FLAIROx / JaxMARL

Multi-Agent Reinforcement Learning with JAX
Apache License 2.0
393 stars 68 forks source link

Baselines for STORM (PPO working with individual rewards instead of team rewards) #74

Closed Ueshima73 closed 4 months ago

Ueshima73 commented 5 months ago

Hello. Thank you for the incredible work! I am wondering if you have any plans to add baselines for the STORM environment. I am trying to code a simple iterated PD game with IPPO first, but I am having difficulties doing so in the JAX style, partly because the STORM is different from others with baselines in that agents need individual rewards instead of team rewards.

I would greatly appreciate any insights on how to get started. Thank you so much.

alexunderch commented 5 months ago

Do you want to have a baseline of a storm game with PD payoff matrix trained with IPPO, did I understand correctly?

Aidandos commented 5 months ago

Not sure this addresses your issue but check out Pax: Scalable Opponent Shaping in Jax, from which the STORM environments were adapted. We have the IPD there on which you train independent PPO. Just a heads up, it's not nearly as cleanly documented as JaxMARL so let me know if you run into any problems.

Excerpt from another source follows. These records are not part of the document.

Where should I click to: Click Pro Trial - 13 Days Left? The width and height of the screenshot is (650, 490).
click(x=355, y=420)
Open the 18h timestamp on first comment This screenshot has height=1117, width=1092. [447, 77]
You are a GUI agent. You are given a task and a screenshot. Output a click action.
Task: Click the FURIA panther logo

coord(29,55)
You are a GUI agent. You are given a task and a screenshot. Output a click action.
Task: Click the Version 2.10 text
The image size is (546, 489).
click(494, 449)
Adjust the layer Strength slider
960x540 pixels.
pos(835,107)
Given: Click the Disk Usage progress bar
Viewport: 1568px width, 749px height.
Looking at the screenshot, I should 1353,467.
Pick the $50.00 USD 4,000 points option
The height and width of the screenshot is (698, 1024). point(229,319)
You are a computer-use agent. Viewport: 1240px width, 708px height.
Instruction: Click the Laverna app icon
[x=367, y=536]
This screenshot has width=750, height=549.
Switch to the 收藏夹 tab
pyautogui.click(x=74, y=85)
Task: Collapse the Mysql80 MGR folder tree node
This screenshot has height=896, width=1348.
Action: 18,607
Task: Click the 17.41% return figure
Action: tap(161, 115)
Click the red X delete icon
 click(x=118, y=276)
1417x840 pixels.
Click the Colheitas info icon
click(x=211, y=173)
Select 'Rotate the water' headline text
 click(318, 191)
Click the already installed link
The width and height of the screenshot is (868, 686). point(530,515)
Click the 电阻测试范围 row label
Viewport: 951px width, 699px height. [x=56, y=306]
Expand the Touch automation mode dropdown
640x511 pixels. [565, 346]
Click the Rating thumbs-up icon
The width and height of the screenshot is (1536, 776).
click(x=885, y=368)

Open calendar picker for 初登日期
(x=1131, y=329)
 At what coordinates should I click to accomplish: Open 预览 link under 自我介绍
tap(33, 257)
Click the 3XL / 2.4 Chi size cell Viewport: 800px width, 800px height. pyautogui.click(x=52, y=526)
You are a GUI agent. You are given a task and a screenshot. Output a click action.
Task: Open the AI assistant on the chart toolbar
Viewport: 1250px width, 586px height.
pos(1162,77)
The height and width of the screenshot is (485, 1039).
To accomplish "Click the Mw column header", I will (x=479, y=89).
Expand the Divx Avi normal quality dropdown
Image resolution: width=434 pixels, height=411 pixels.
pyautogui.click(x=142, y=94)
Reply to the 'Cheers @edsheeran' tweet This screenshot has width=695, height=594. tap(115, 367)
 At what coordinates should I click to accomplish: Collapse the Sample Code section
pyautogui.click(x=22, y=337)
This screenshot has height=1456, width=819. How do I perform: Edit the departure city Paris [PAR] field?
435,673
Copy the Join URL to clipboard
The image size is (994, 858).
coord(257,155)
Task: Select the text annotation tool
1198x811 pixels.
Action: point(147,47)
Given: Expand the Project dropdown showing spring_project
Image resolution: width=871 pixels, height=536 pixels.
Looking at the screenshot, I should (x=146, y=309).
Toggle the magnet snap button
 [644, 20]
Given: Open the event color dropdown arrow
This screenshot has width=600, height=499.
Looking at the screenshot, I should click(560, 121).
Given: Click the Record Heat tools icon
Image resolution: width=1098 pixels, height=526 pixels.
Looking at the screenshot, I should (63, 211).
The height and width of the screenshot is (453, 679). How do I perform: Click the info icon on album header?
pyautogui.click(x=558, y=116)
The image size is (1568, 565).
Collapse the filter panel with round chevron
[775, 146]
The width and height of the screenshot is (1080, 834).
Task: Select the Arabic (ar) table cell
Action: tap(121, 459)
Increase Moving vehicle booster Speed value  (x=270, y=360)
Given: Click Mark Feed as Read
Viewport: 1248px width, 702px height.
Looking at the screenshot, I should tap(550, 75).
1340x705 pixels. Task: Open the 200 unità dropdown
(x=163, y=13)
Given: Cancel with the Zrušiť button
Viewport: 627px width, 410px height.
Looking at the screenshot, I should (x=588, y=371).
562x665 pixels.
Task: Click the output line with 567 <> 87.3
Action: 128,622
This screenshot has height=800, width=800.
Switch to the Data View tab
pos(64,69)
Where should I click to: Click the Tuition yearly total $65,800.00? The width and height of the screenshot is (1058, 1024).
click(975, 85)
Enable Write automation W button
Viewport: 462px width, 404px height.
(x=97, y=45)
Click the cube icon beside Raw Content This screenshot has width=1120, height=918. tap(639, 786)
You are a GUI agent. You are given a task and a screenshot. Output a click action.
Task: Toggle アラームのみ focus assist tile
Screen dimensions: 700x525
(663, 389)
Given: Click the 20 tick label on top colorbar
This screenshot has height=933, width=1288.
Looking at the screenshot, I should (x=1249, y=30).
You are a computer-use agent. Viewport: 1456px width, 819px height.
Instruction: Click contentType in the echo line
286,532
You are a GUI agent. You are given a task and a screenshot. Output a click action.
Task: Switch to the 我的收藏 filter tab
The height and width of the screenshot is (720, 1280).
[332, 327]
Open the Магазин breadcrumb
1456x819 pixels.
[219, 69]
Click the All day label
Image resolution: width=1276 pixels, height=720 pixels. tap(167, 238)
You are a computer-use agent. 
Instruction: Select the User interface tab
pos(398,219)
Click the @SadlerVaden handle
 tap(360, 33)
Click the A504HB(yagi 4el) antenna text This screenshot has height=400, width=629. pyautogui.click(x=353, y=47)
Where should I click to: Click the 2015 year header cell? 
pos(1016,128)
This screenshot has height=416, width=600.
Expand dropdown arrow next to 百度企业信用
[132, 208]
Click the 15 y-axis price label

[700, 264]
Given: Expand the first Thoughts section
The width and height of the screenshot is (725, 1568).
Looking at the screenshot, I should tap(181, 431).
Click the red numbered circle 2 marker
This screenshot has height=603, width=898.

Ueshima73 commented 5 months ago

Hi @alexunderch, yes, that's correct. Though I am planning to extend the (hopefully) added baseline to more complicated games, I would really appreciate it if I could see an example of the simplest one.

Hi @Aidandos, yes! I actually found your amazing work today! I just thought it would be great to see a JaxMARL version because of my lack of coding skills to navigate the codebase, but I will certainly check it out more. Thanks also for notifying me about the context of the development.

alexunderch commented 5 months ago

I can try help you shortly

Ueshima73 commented 5 months ago

Hi. I must confess that I am still having difficulties completing this. I found that my main issue is enabling PPO to work with individual rewards instead of the team reward using JaxMARL.

I would highly appreciate it if anyone could share a hint for writing a PPO that works with individual rewards, regardless of the environment. For example, a pseudo script based on JaxMARL_Walkthrough.ipynb would be highly appreciated.

alexunderch commented 4 months ago

Hey! I dont maintain the library, so I can't always find time to do things, sorry!

Let's start working. I prepared starters' colab with IPPO agent working with all the agents controlled by one set of parameters, using CNN to extract features. Here is the link: link. You can start with one as your pseudocode.

Next, I plan to incorporate inverntory to feature extraction and make each agent with its own ppo. Comment or ask if you have some difficulties to work through!

alexunderch commented 4 months ago

I think that all rewards in the environment are individual: each agent is rewarded in pairwise interactions specified by a payoff_matrix.

Ueshima73 commented 4 months ago

Hi @alexunderch, thank you for your response again! I really appreciate the introductory Colab notebook you shared. Please let me play around with it starting today. I will close this issue for now and might ask you a question later.

Note: I think I misunderstood the JaxMARL_Walkthrough.ipynb regarding how IPPO works. I somehow thought the network is updated based on team rewards (i.e., episode return), but this is not the case. I just wanted to clarify that I was confused in the above comments.

Thank you again @alexunderch and the team!